Minstrel songs from the States were very popular in the British Isles, and the minstrel troupes went over and played there. The books and tours may be the "Irish" source."*
A previous commenter had asked whether there was a source of the "Jawbone" song from Ireland. Another commenter in that discussion thread or another discussion thread about this song or the song "Tingalayo" indicated that the referent to "Irish" here may have actually been "Scottish". [As an aside, there is a "Jawbone Walk" in a famous park in Edinburgh, Scotland. That walkway is so named because a whale's jawbone is placed at the end of this tree lined path. Consequently, that walk may have no connection to the Jawbone Walk song.] In any event, the information about minstrel groups [some of whom were Black] performing in Europe is quite interesting.

Also note that Thomas W. Talley was an African American educator & folklorist. His 1922 book Negro Folk Rhymes was a collection of songs that were sung by African Americans. That said, all of those songs didn't originate with African Americans.

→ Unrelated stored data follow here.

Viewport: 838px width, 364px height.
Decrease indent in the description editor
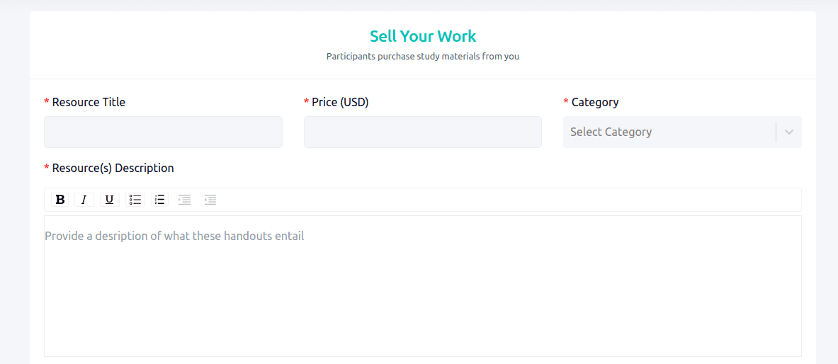210,200
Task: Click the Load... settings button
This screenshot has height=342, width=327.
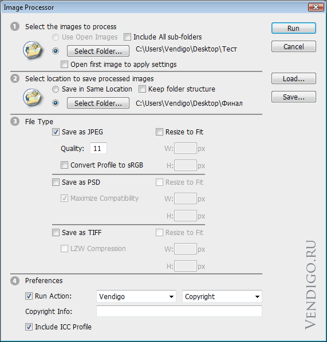Action: point(294,78)
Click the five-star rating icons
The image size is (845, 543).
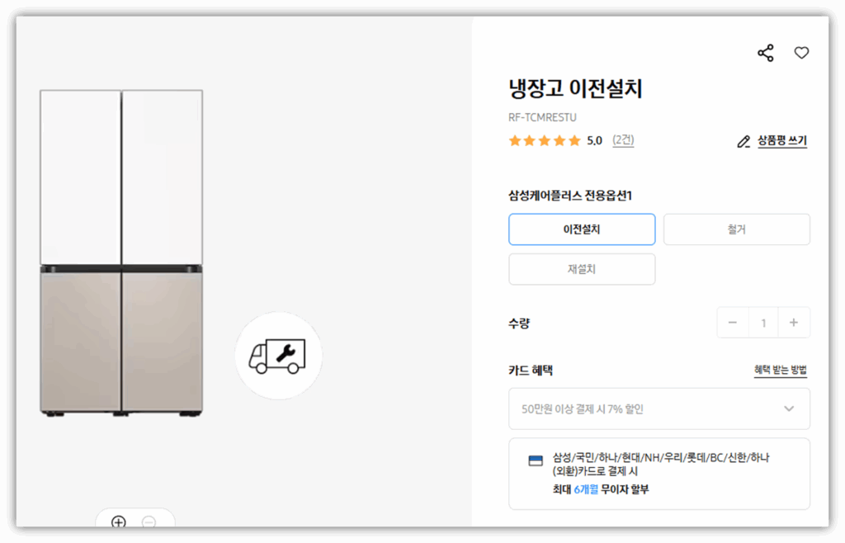(x=545, y=140)
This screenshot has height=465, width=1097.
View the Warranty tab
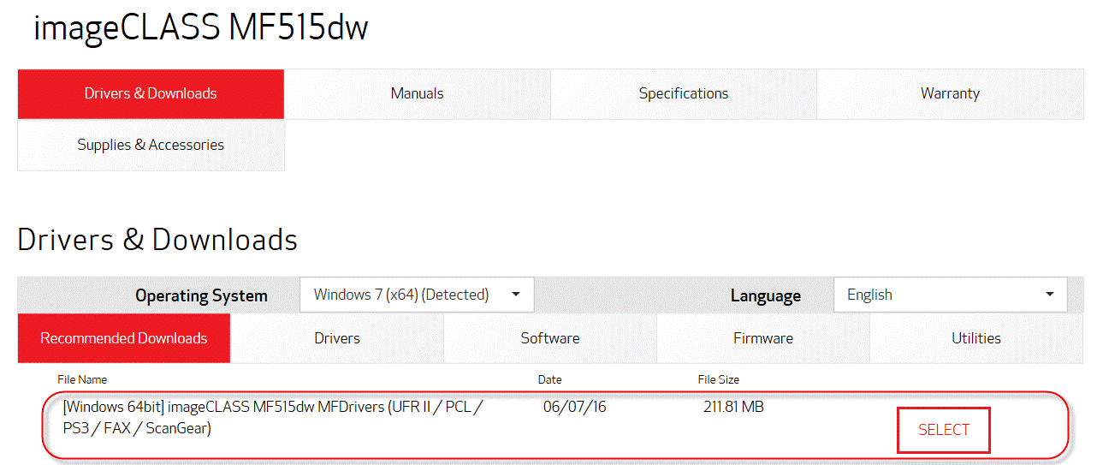tap(950, 93)
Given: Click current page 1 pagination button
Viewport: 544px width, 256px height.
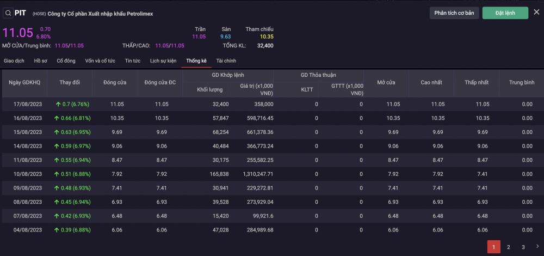Looking at the screenshot, I should (493, 247).
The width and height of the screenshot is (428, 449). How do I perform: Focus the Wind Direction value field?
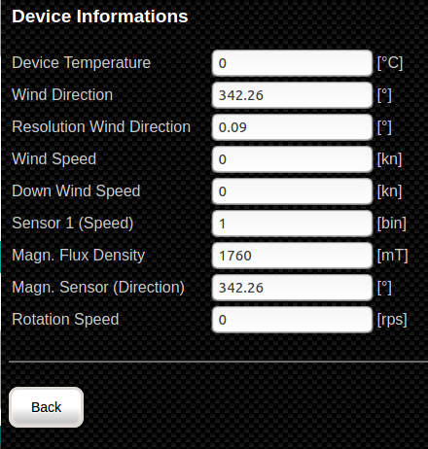pyautogui.click(x=292, y=95)
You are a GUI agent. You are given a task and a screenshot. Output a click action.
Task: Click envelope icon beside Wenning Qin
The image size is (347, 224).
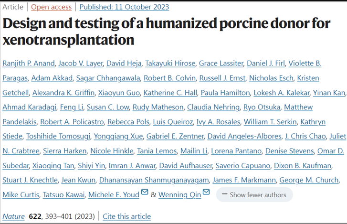point(206,192)
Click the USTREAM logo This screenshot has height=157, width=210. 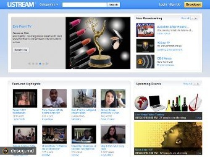21,5
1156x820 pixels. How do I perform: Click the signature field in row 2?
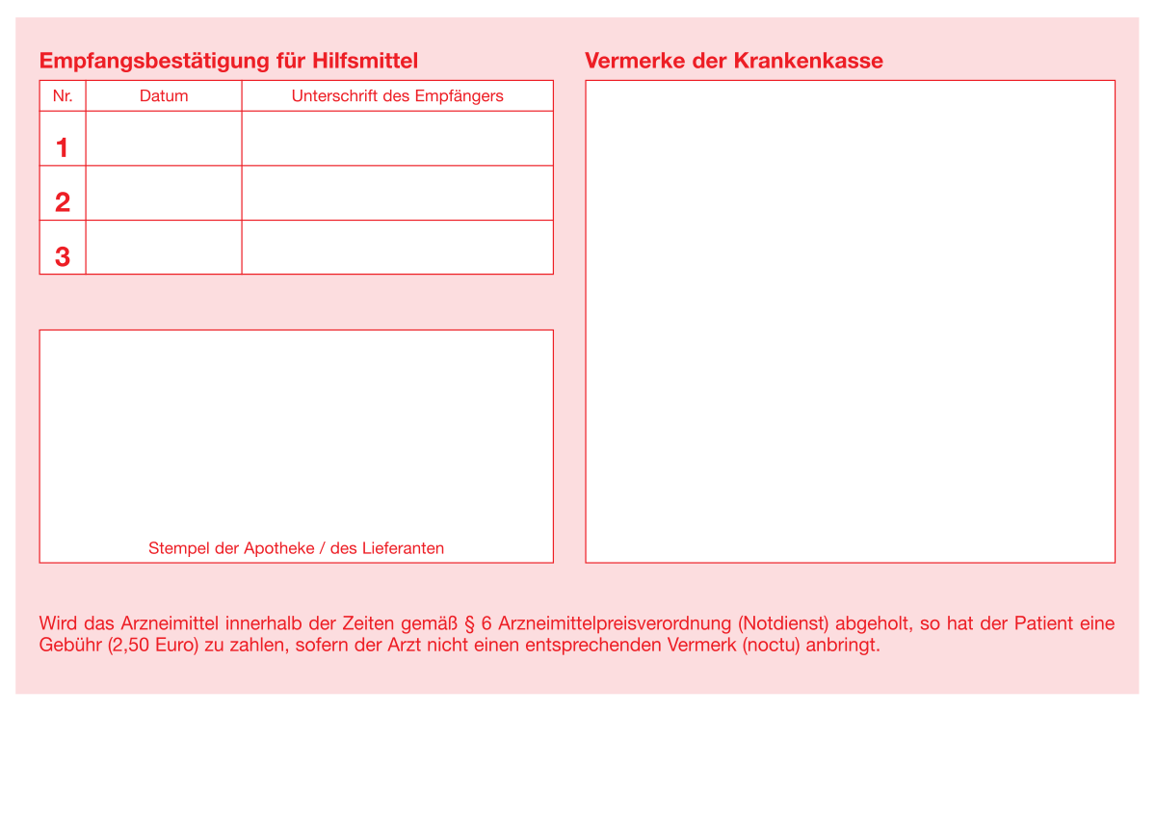point(397,194)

Furthermore, with regard to minstrel songs and old time songs, in the 19th century and early 20th century the referent "Negro songs" sometimes referred to songs that were composed by White people in [supposedly] imitation of "Negroes". Those songs may have include actual verses from Black plantation dance songs, but those sources usually can't be identified.

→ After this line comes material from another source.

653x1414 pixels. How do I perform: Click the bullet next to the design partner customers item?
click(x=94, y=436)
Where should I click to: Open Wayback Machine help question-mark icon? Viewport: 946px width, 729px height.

From a comment that I posted December 2004 on this Mudcat thread:
Lyr Req: Lula Gal (Jawbone Walk)
"Also, I found a similar verse in a passage about plantation dances and instruments in Paul Oliver's "The Story of The Blues" {Radnor,PA, Clinton Book Co; third printing, 1973;p.49}

In Texas, where the dances were subject to many ethnic influences, Mance Lipscomb played the Buck and Wing, a plantation dance with bird-like steps and flapping arms, the Buzzard Lope, with hunched shoulders and loose-limbed slides, the Hop-Scop which was danced in "stop-time", with suspended rhythm, and the Heel and Toe Polka which hinted at European origin. Most blues guitarist of an older generation, or songsters, and musicians played for such balls for both white and coloured people, who danced similar dances. Henry Thomas, "Ragtime Texas", called out the sets of his Old Country Stomp while strumming his guitar and playing his pan-pipe "quills".

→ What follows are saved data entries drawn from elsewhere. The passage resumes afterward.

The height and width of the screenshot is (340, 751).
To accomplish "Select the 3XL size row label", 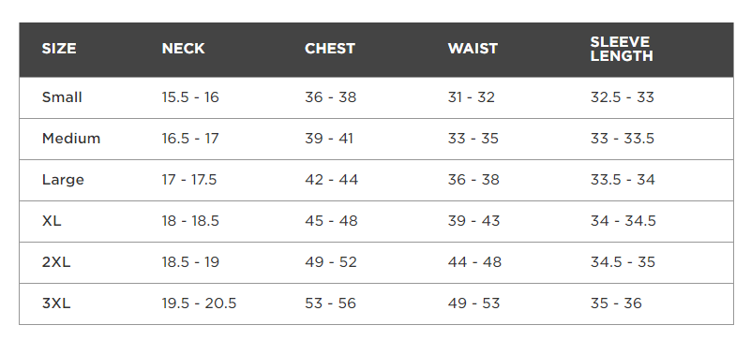I will tap(56, 303).
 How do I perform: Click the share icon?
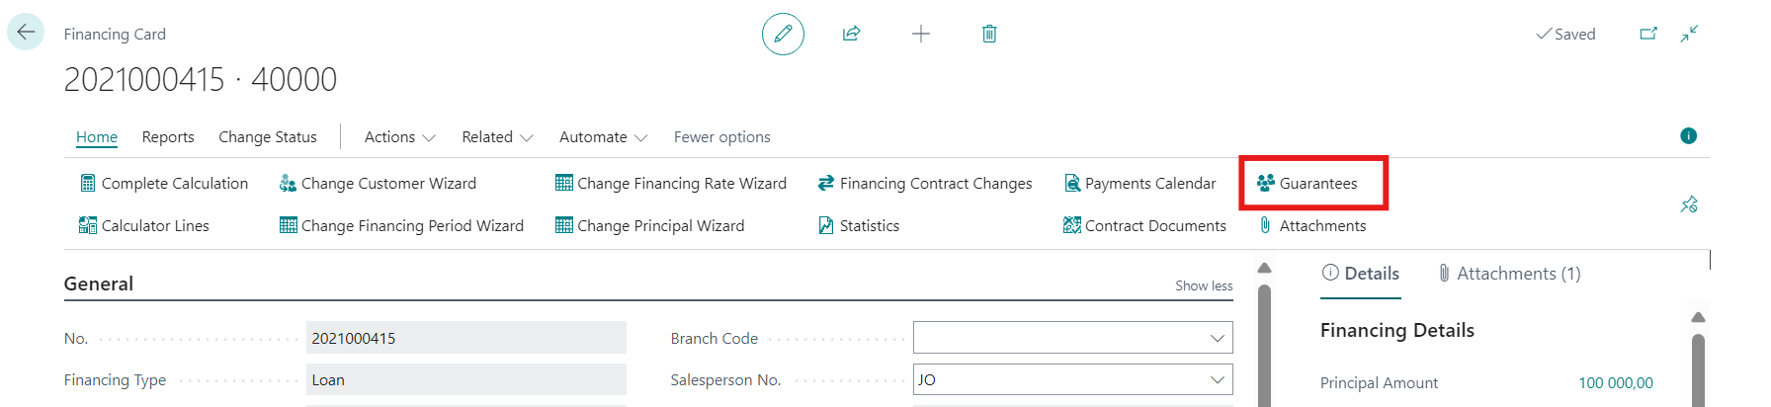click(851, 35)
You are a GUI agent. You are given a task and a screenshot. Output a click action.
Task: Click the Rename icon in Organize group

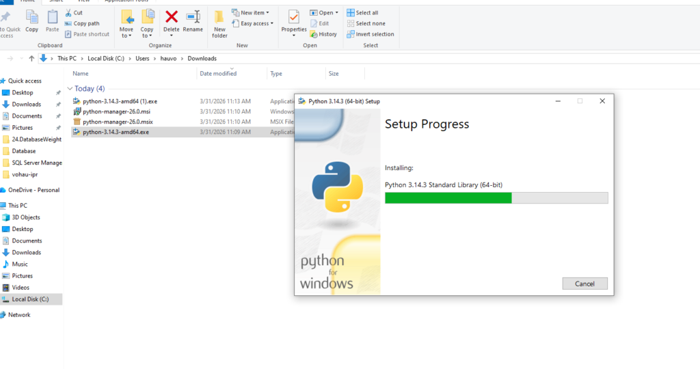193,17
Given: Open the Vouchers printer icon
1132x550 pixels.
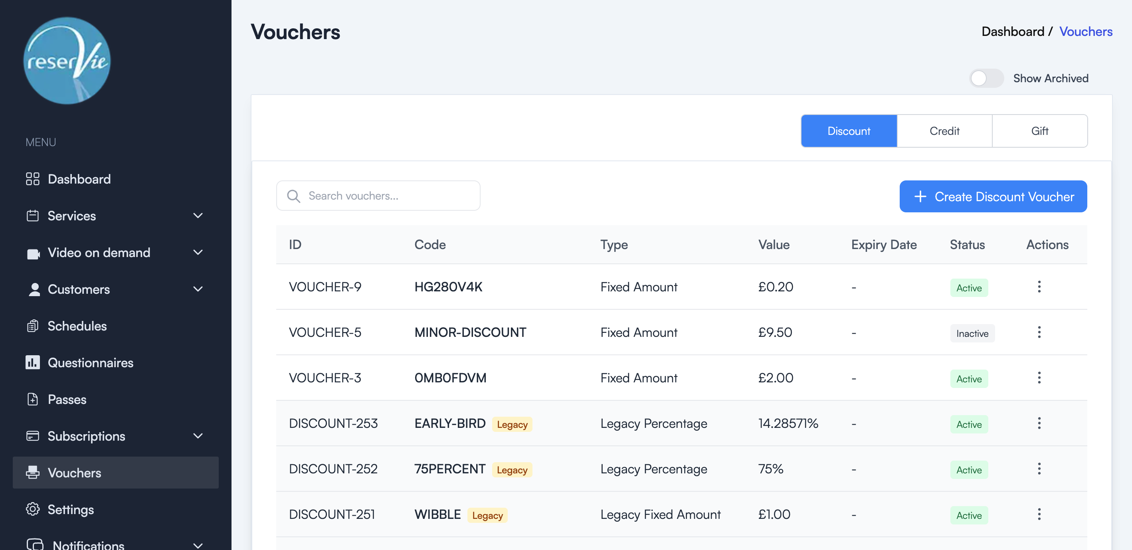Looking at the screenshot, I should pyautogui.click(x=33, y=473).
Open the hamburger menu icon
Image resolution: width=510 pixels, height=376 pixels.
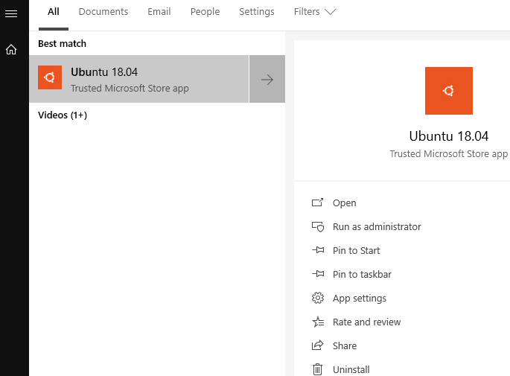11,13
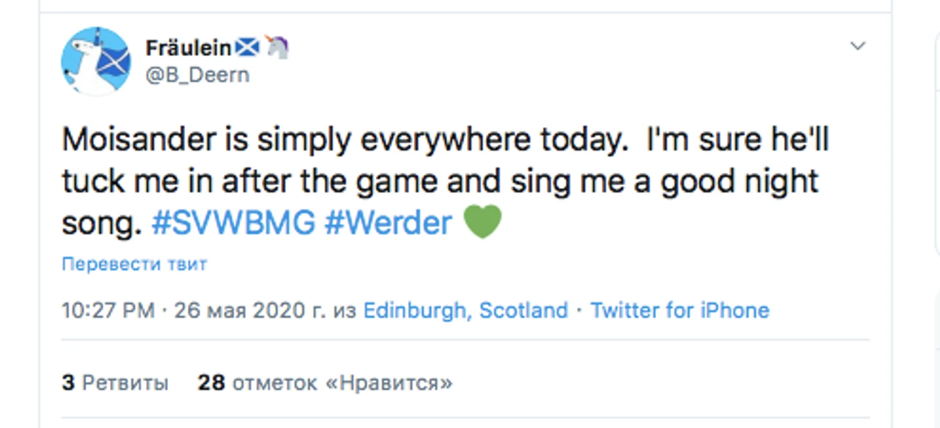Open the #SVWBMG hashtag
Viewport: 940px width, 428px height.
pos(233,223)
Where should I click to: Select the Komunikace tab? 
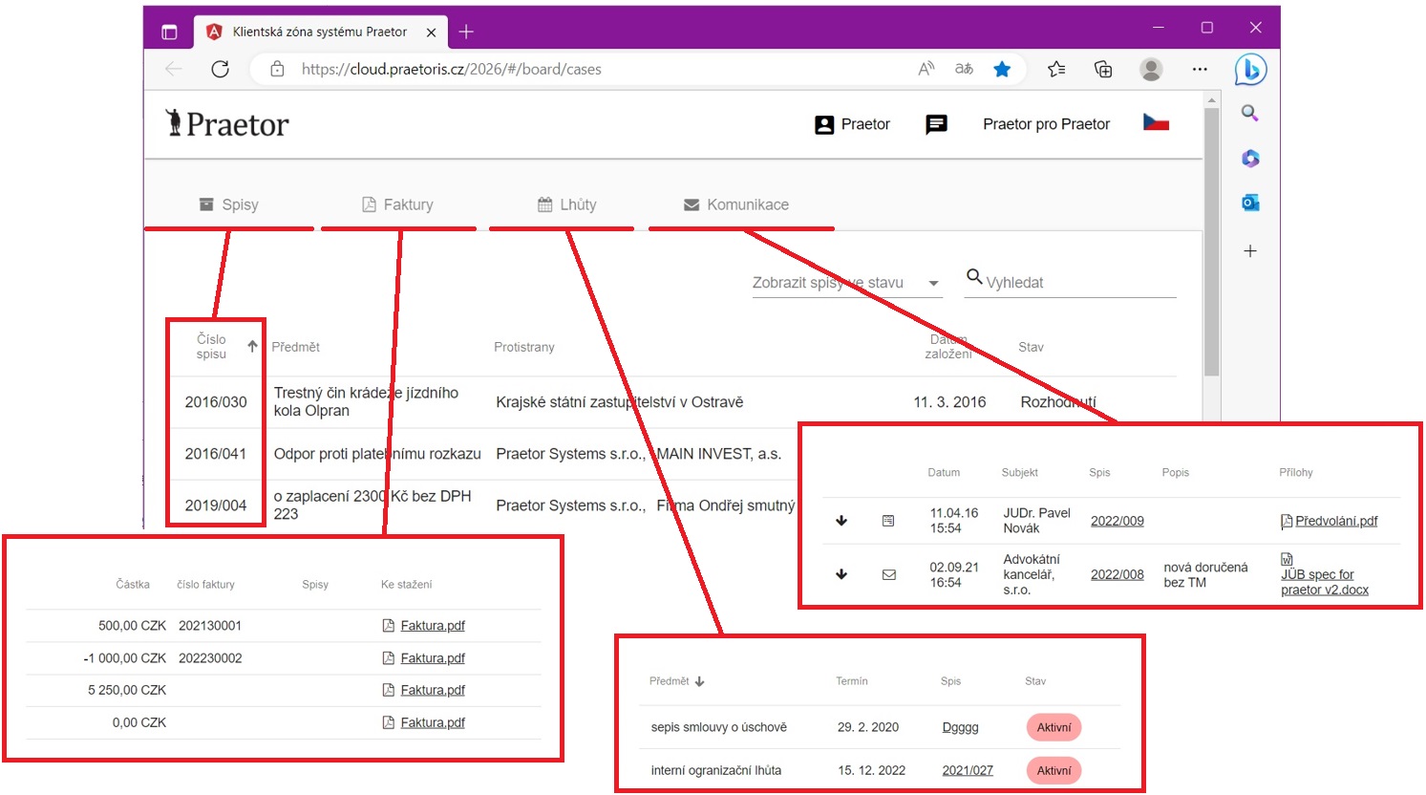tap(736, 204)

Get your partners, promenade
Promenade 'round the hall
Fall in this side of the hall
take yo'(your)partners-Promenade

Miss Jenny eat, Miss Jenny talk,
Miss Jenny eat with knife and fork

The playing of "quills" is an indication of Thomas' generation.
A Pan's pipe [is]of but three reeds, made from single joints of common brake and called by the English speaking Negroes "the quills"."
The "jawbone walk, jawbone talk"/jawbone eat with a knife and fork" verse is also found in the Caribbean Calypso song "Tingalayo. Read a comment about how that could have occurreed in Part III of this series.

Example #1

Samson, shout! Samson, moan!
Samson, bring on yō' Jawbone.
Jawbone, walk! Jawbone, talk!
Jawbone, eat wid a knife an fo'k.
Walk, Jawbone! Jinny, come alon'!
Yon'er goes Sally wid de bootees on.
Jawbone, ring! Jawbone, sing!
Jawbone, kill dat wicked thing.

Source: Thomas W. Talley Negro Folk Rhymes: Wise And Otherwise (originally published in 1922).
Electronic book can be found at

Example #2

My wife died in Tennessee,
She sent her jawbone back to me.
Laid my jawbone on the fence,
Ain’t seen nothin' of my jawbone since.

Old jawbone, Jinny get along,
In come Sally with the big boots on.

Who's been here since I've been gone?
A pretty little girly with the red dress on.
She pulled it off, I put it on,
In come Sally with the big boots on.

Old Jawbone, &c.

Jawbone walk and Jawbone talk,
Jawbone eat with a knife and fork.
Laid my jawbone on the fence,
Ain’t seen nothin' of my jawbone since.

Old Jawbone, &c.
Posted by Bud Savoie
Date: 21 Jan 01 - 01:19 PM

Thanks to all those who have collected and published these old time songs. Thanks also to all those who are quoted in this post.